Coal ash, as you'll recall, became a national story just before Christmas when 1.1 billion gallons of it burst out of a holding pond in Tennessee, flooding more than 300 acres up to 25 feet deep with toxic levels of arsenic, lead, mercury, selenium, and boron. Earthjustice has been working for years to prevent this from happening, but not even this Exxon Valdez-scale disaster moved the Bush EPA to act.
Fortunately, Jackson sees things differently. Only days after getting a letter signed by Earthjustice and 108 other green groups, she has promised to issue proposed coal ash regulations. She will be assisted by draft regulations we wrote and submitted to the EPA about two years ago.
Getting the federal government to take coal ash seriously is a major victory as we push forward with our goal of ending coal's toxic life cycle from how it is mined to how it is used.

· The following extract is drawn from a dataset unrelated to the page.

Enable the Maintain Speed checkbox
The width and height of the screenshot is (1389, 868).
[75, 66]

And we are optimistic about our coal work despite last months disappointing decision by federal judges, allowing the most destructive form of coal mining—mountaintop removal—to continue without regards for its devastating effects on communities and mountain streams. Across the land, there are numerous signs that King Coal is in retreat.
We successfully blunted coal's expansion in Kansas and in Florida, and we are challenging plants proposed in New Mexico, Wyoming and elsewhere. Our legal, policy and public education work has helped fuel a national trend away from coal as evidenced by the 100 or so permits for plants nationwide held up because of growing opposition.

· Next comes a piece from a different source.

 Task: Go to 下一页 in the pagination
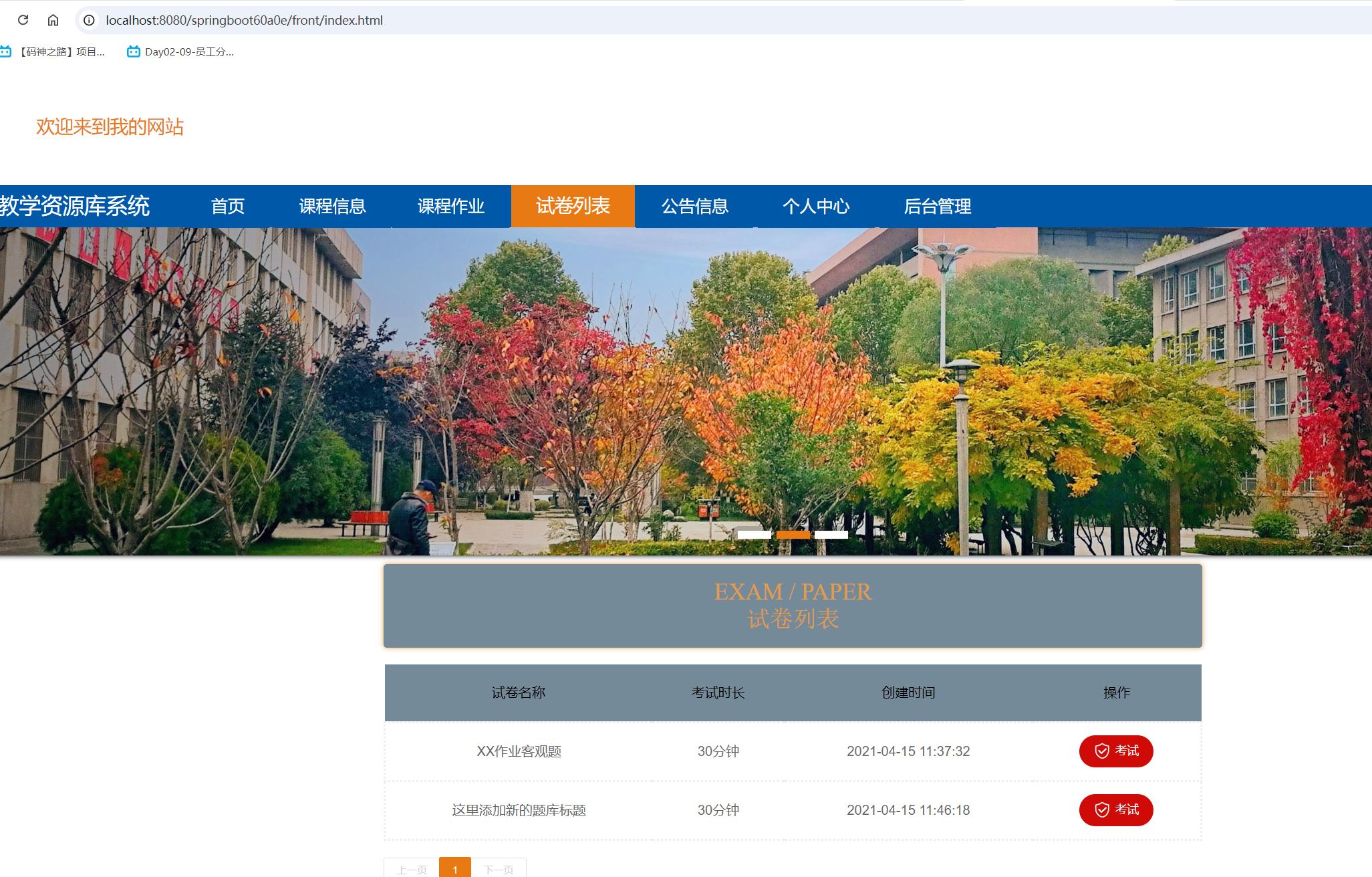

Moreover, public resistance to new coal plants and the promise of tighter federal regulation has led investors to back away from new coal plants, just as the federal government's Rural Utilities Service has.
Now it's time for the new EPA and Congress to make dramatic investments in renewables, conservation and efficiency ... and it's our job to make sure that the coal industry's considerable money and influence and the false hope of "clean coal" don't sidetrack government action.
Amid the vigilance, however, let's not forget to be grateful. Join me in dropping Lisa Jackson a note, thanking her for the good work on coal ash, and encouraging her to keep mending an agency that for the last eight years abandoned its mission and the people and resources it was established to protect.